Authentic is one of those words that's hard to define and yet we somehow know what it means. The dictionary says it's something that is 'real, genuine, trustworthy' but authenticity is also a value, a character trait. There's an instinctive, knowing-in-the-gut feeling when something is authentic.
What does it mean to be authentic in the kitchen and at the table? Is this something you are aware of? Is it something that you value?
Certainly the kitchen is a place for innovation and experimentation, but lately I find that I'm also interested in authenticity. What that means is that I try to cook and eat with the seasons, and that my food is as organically and humanely raised as I can afford it to be. It's not that I don't heat up a frozen pizza now and then but it means that I'm doing it less often.
It also means that I have to live with some limits, sometimes ones that are a little tough. Organic chicken is expensive and if I can't afford it, then I have to do with out chicken that week. My produce box is bring a lot of parsnips to my life these days. I love parsnips but I may not much longer if this keeps up! And yet, if this is the price of a more authentic, balanced, humane and sustainable life, then I'll pay it. I'll pay it gladly and with no..well, with little complaint.
I know that we're convinced that having unlimited choice is the key happiness and satisfaction. Consider the endless isles in the average supermarket: when did it become necessary to offer seventy-five different kinds of cereal, thirty brands of salsa? Too much choice is not that great, I've found. It actually makes me a little anxious. Surrounded by so many options, how do I even know what I like? How can I make the best choice? Where did all this excess come from? How are we going to dispose of it once we're done with it?
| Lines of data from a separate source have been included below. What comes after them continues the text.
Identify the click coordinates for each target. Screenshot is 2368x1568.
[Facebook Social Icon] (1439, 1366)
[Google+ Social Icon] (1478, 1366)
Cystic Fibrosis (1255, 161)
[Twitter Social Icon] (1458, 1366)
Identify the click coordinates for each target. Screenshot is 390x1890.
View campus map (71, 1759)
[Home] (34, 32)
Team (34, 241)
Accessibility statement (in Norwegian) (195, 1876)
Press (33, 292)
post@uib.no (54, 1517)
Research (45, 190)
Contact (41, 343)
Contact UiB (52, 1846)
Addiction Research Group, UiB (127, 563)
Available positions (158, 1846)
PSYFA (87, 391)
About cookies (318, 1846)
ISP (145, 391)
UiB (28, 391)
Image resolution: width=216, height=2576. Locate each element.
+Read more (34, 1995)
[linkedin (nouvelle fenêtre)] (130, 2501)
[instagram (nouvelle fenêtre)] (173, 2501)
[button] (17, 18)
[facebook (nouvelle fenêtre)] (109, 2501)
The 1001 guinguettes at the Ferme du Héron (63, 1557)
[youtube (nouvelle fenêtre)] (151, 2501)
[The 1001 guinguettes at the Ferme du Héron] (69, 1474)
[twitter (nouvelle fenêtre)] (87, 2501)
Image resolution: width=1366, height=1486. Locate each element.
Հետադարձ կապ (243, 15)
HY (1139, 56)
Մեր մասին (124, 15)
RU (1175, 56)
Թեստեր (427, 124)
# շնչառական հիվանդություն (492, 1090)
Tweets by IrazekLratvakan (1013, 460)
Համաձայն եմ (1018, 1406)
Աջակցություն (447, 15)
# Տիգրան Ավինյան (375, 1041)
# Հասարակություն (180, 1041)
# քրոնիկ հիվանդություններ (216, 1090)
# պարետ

Who knows what's ahead for us in this coming year, but it wouldn't be outrageous to predict that things are going to tighten up. While that, too, can produce anxiety I also hope that it may lead us in a more thoughtful direction. Maybe in dealing with limitations we will discover what is real, and genuine, and trustworthy. Maybe we'll see less chicken nuggets and more whole chickens, roasted in the oven at home, leftovers served for lunch the next day and the carcass turned into stock. Might not be such a bad thing, actually.